REQUIRED WORK = Your answer must consist of exactly the lines below, starting with the line with "Where should I click to: Click the Send" and going on through the line with "Given: Select the Cálculo do PIS tab", and nothing else.

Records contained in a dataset

+ + +

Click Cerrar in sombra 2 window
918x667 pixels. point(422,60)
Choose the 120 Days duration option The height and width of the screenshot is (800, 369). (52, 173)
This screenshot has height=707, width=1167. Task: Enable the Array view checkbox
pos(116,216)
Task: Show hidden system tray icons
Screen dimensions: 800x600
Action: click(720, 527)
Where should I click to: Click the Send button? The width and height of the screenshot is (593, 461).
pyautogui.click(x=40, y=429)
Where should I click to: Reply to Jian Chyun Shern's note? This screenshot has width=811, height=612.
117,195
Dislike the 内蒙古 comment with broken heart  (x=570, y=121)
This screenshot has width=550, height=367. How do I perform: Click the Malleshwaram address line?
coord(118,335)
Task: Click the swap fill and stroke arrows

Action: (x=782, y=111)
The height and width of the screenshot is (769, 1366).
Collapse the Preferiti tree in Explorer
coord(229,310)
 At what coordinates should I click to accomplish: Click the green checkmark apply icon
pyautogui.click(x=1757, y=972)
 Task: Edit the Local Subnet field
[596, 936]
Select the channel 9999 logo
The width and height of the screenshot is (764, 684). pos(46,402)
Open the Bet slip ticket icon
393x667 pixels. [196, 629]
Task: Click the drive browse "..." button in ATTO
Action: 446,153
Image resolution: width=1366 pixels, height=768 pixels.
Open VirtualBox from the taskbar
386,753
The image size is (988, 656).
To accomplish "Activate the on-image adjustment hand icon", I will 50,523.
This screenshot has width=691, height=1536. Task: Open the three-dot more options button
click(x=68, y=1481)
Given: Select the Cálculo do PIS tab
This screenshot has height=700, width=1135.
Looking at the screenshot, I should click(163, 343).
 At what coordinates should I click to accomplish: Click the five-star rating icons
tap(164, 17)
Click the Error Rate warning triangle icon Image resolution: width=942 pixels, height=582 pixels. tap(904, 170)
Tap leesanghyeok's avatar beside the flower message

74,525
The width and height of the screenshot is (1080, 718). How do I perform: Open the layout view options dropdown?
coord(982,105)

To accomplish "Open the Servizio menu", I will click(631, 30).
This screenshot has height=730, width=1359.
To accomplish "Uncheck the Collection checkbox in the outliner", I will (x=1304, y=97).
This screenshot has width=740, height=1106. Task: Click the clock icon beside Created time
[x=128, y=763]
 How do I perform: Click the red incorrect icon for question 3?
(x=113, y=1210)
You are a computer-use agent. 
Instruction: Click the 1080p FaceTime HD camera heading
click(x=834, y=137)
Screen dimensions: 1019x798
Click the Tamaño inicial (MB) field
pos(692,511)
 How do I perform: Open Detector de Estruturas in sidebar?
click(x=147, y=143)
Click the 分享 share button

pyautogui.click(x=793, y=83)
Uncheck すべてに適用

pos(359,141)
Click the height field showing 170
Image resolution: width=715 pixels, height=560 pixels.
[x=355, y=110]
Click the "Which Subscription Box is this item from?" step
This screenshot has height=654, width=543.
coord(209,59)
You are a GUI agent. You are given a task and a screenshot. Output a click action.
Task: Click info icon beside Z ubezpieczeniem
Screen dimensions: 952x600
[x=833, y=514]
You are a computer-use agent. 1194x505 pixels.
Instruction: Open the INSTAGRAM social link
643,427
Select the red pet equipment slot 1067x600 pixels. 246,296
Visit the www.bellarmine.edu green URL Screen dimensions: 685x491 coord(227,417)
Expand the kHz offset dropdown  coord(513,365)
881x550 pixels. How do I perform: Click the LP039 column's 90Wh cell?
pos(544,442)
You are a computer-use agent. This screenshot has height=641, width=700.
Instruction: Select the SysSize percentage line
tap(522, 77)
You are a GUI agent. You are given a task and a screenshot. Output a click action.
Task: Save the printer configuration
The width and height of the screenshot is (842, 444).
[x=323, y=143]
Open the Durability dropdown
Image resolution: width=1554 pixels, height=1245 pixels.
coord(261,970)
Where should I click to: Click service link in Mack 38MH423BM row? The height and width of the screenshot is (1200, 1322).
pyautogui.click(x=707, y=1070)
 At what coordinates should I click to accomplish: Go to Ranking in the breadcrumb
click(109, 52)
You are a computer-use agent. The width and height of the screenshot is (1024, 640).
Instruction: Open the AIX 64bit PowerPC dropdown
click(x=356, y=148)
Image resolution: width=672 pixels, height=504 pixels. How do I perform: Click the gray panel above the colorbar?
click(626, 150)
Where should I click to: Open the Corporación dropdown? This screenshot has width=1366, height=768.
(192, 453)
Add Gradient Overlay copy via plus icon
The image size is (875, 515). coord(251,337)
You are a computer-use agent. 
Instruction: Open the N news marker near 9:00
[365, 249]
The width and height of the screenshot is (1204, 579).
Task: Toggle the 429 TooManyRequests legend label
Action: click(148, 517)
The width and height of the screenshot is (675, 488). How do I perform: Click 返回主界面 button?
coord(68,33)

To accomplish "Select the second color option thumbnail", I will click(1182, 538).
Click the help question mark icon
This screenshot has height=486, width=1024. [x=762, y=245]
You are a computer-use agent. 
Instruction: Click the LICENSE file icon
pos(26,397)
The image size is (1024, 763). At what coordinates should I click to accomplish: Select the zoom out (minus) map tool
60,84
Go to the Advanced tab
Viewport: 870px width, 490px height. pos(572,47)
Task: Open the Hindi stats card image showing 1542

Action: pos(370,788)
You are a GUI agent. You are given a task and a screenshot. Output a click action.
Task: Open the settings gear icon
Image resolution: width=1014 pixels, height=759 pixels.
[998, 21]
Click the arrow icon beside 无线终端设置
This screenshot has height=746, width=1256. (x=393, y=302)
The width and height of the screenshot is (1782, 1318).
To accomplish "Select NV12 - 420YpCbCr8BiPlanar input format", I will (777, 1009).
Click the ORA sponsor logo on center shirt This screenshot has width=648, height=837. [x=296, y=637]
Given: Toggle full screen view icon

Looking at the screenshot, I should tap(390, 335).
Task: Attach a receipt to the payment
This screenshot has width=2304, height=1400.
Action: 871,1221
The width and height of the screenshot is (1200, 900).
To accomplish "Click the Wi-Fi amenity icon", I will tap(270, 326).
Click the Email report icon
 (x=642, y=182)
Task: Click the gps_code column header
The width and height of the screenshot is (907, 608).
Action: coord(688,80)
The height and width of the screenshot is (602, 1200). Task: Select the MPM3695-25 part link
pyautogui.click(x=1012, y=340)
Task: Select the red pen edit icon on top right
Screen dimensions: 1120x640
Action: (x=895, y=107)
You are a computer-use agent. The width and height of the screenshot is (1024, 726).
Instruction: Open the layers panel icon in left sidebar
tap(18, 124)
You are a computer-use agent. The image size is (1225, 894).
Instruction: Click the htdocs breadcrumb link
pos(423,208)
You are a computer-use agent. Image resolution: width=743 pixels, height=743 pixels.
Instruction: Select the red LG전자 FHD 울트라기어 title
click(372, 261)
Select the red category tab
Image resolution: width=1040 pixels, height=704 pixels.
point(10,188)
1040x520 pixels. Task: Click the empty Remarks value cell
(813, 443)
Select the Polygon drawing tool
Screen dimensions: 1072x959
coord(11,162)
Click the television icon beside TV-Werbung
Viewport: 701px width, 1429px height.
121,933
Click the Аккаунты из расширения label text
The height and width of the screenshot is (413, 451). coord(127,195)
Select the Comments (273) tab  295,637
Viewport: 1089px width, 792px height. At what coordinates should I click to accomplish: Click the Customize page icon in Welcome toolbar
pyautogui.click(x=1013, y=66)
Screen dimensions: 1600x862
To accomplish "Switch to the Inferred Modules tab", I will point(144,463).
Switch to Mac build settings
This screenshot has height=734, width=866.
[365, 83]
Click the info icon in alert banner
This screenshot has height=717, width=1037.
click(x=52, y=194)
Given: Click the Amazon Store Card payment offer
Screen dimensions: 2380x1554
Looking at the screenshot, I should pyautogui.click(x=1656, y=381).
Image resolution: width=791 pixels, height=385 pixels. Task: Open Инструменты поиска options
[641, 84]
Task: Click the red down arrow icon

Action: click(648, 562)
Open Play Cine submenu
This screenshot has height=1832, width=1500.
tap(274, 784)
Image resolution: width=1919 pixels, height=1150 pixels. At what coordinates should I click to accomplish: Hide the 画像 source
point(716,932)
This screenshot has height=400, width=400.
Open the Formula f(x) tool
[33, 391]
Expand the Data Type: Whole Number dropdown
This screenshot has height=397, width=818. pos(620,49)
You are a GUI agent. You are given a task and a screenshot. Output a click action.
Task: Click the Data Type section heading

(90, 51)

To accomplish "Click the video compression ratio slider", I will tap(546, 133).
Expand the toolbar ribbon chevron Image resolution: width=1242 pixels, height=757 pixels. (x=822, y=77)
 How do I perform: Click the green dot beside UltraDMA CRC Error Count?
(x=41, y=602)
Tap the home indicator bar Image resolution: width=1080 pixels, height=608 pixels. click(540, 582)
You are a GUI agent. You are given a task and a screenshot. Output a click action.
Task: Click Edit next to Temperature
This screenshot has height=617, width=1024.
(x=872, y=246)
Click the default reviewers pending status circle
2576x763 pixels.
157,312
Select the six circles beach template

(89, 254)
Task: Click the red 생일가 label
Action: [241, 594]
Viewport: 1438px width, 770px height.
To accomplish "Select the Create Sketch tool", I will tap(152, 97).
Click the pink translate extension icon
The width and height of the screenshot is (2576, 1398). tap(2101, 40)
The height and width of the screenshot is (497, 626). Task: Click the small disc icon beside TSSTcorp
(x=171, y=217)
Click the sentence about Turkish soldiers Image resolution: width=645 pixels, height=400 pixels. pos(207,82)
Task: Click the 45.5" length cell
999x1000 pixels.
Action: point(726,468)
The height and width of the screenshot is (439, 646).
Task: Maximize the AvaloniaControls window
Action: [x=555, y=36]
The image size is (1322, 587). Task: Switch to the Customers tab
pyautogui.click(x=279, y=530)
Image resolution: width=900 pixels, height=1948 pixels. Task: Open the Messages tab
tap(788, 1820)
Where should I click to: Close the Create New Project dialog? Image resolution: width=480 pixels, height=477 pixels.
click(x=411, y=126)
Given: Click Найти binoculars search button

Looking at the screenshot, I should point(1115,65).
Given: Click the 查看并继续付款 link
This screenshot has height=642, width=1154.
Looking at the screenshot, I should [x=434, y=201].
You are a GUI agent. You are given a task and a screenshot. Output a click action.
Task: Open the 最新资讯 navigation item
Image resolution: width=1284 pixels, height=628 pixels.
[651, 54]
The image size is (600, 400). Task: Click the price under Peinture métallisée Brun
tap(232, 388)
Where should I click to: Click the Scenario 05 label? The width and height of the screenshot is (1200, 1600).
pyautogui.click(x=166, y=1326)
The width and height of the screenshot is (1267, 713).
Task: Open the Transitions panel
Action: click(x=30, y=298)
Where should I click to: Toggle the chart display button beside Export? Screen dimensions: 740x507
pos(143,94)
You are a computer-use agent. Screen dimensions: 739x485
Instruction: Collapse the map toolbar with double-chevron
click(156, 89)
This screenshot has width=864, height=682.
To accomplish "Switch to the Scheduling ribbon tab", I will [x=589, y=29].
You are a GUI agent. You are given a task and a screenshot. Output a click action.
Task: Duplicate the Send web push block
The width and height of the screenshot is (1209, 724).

+ + +

RESULT OF THE TASK =
Where should I click to: Click the Send button? The width and height of the screenshot is (593, 461).
pyautogui.click(x=40, y=429)
Where should I click to: Reply to Jian Chyun Shern's note? This screenshot has width=811, height=612.
117,195
Dislike the 内蒙古 comment with broken heart  (x=570, y=121)
This screenshot has width=550, height=367. How do I perform: Click the Malleshwaram address line?
coord(118,335)
Task: Click the swap fill and stroke arrows

Action: (x=782, y=111)
The height and width of the screenshot is (769, 1366).
Collapse the Preferiti tree in Explorer
coord(229,310)
 At what coordinates should I click to accomplish: Click the green checkmark apply icon
pyautogui.click(x=1757, y=972)
 Task: Edit the Local Subnet field
[596, 936]
Select the channel 9999 logo
The width and height of the screenshot is (764, 684). pos(46,402)
Open the Bet slip ticket icon
393x667 pixels. [196, 629]
Task: Click the drive browse "..." button in ATTO
Action: 446,153
Image resolution: width=1366 pixels, height=768 pixels.
Open VirtualBox from the taskbar
386,753
The image size is (988, 656).
To accomplish "Activate the on-image adjustment hand icon", I will 50,523.
This screenshot has width=691, height=1536. Task: Open the three-dot more options button
click(x=68, y=1481)
Given: Select the Cálculo do PIS tab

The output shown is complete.